In Amsterdam, it’s Maison Rika, run by designer Ulrika Lundgren (Julianne Moore and Helena Christensen are fans). Her two-room inn is part of a new guard of millennial-centric micro-hotels that mix the intimacy of an Airbnb stay with the insider cred of a social club. Many of these spots serve as local hangouts, plugging guests into a destination in a more organic way than traditional boutique hotels.

Take Urban Cowboy, Brooklyn’s hip answer to a bed-and-breakfast, where you might arrive to find a local designer leading a shibori fabric-dyeing class or a cult-favorite chef cooking up a backyard barbecue.
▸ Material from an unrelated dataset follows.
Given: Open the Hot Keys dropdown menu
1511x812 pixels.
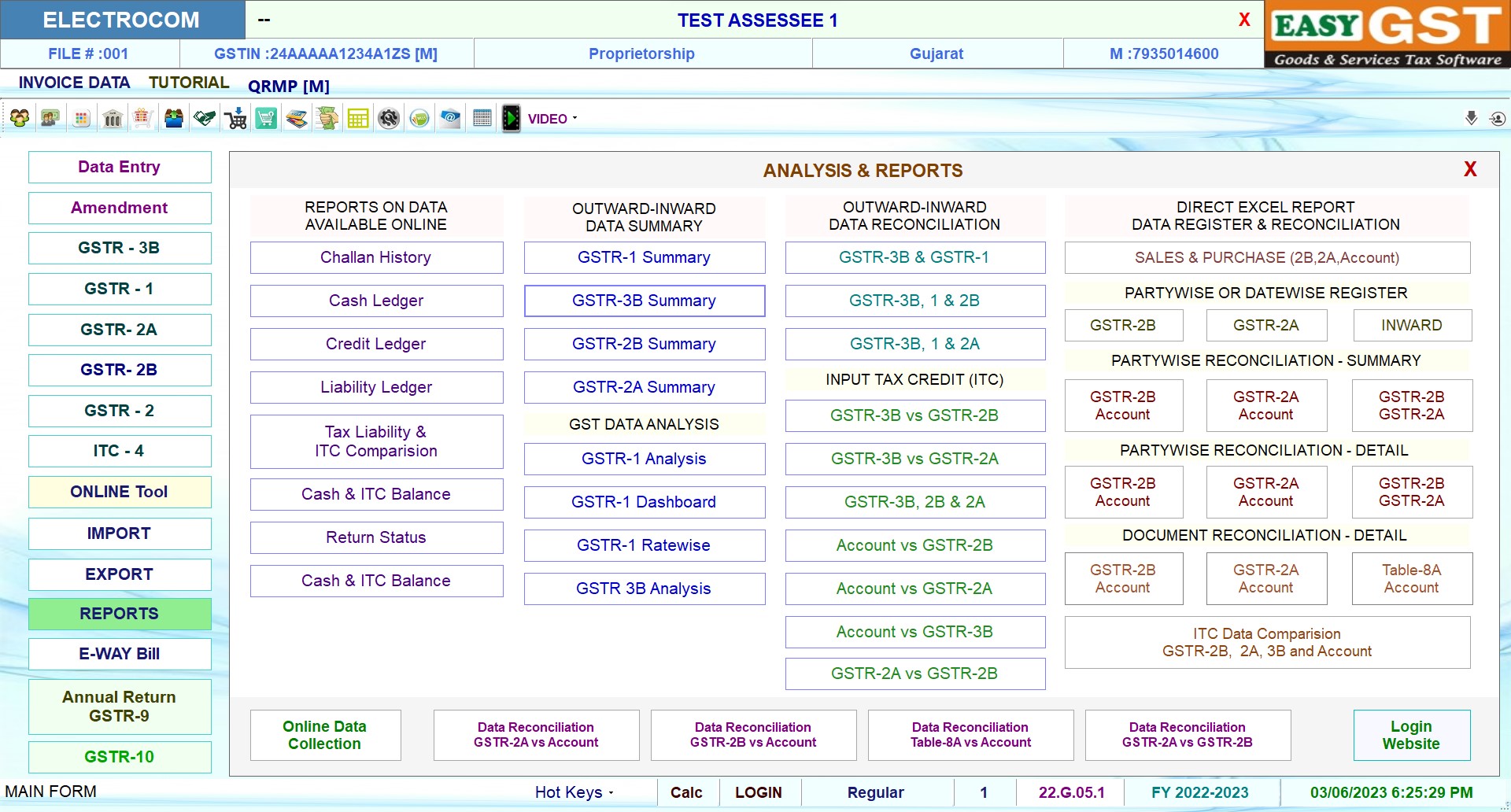Looking at the screenshot, I should [574, 792].
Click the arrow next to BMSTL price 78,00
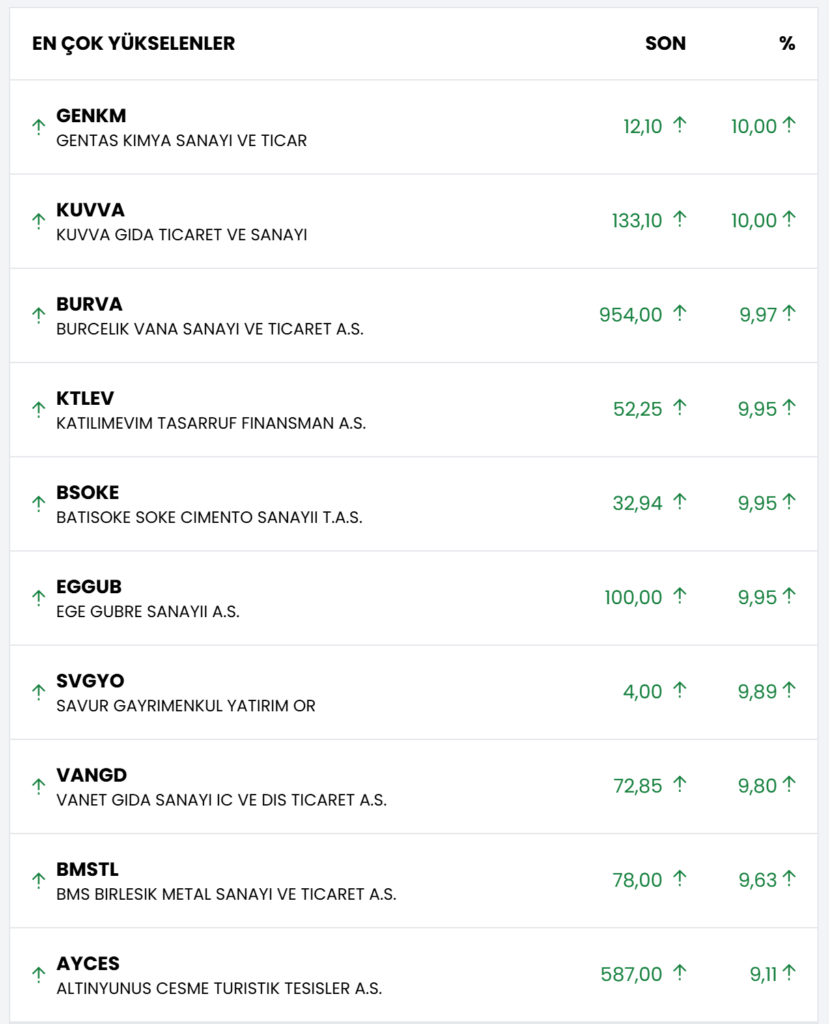 click(680, 879)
DIY moteliers Chris Sewell and Kenny Osehan have long cultivated a network of creative types for their boho brand Shelter Social Club, starting with the art shows and rock concerts they produced while saving up to renovate a leased flophouse in Santa Barbara, CA. Their latest project, the Alamo Motel, will offer outdoor concerts in partnership with music promoters FolkYeah!, pop-up farm dinners, and wine tastings with hip kid vintners Municipal Winemakers. In other words, check in and you’re an instant insider.

From a guesthouse full of murals from local artists in Brighton, England, to a community-minded design hotel in Mumbai, these are the inns that are redefining the way we stay and play.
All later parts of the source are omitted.